Tongan castaways

The Tongan castaways were a group of six Tongan teenage boys who shipwrecked on the uninhabited island of ʻAta in 1965 and lived there for 15 months until their rescue. The boys ran away from their boarding school on the island of Tongatapu, stealing a boat in their escape. After a storm wrecked the boat, they drifted to the abandoned, remote island of ʻAta. Long thought dead, they were discovered and rescued in September 1966 by Australian fishermen.

[Pointing records for text and elements]
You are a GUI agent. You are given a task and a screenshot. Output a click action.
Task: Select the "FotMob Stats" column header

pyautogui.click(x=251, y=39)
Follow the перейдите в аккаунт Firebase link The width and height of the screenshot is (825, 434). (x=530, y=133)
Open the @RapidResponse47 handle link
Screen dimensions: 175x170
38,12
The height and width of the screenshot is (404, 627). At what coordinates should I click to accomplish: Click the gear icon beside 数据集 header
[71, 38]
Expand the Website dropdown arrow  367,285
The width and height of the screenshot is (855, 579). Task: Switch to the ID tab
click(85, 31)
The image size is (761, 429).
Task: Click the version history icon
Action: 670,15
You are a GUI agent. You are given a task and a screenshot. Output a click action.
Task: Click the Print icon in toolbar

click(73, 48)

## Task objective
Answer these questions from the Tongan castaways text above the data:
1. How many boys were in the group?
2. On which island was the boarding school they ran away from?
3. Who rescued them in September 1966?

## Task answer
1. Six
2. Tongatapu
3. Australian fishermen